|
|
|
|
|
by malf
1015 days ago
|
|
“Using modern experiment frameworks, all 3 of ideas can be safely tested at once, using parallel A/B tests (see chart).” Nooo! First, if one actually works, you’ve massively increased the “noise” for the other experiments, so your significance calculation is now off. Second, xkcd 882. |
|
I get that a bunch at some of my clients. It's a common misconception. Let's say experiment B is 10% better than control but we're also running experiment C at the same time. Since C's participants are evenly distributed across B's branches, by default they should have no impact on the other experiment.
If you do a pre/post comparison, you'll notice that for whatever reason, both branches of C are doing 5% better than prior time periods, and this is because half of them are in the winner branch of B.
NOW - imagine that the C variant is only an improvement _if_ you also include the B variant. That's where you need to be careful about monitoring experiment interactions, I called out in the guide. But better so spend a half day writing an "experiment interaction" query than two weeks waiting for the experiments to run in sequence.
> Second, xkcd 882 (https://xkcd.com/882/) I think you're referencing P-hacking, right?

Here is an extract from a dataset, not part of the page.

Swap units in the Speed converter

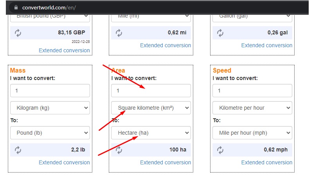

That is a valid concern to be vigilant for. In this case, XKCD is calling out the "find a subgroup that happens to be positive" hack (also here, https://xkcd.com/1478/). However, here we're testing (a) 3 different ideas and (b) only testing each of them once on the entire population. No p-hacking here (far as I can tell, happy to learn otherwise), but good that you're keeping an eye out for it.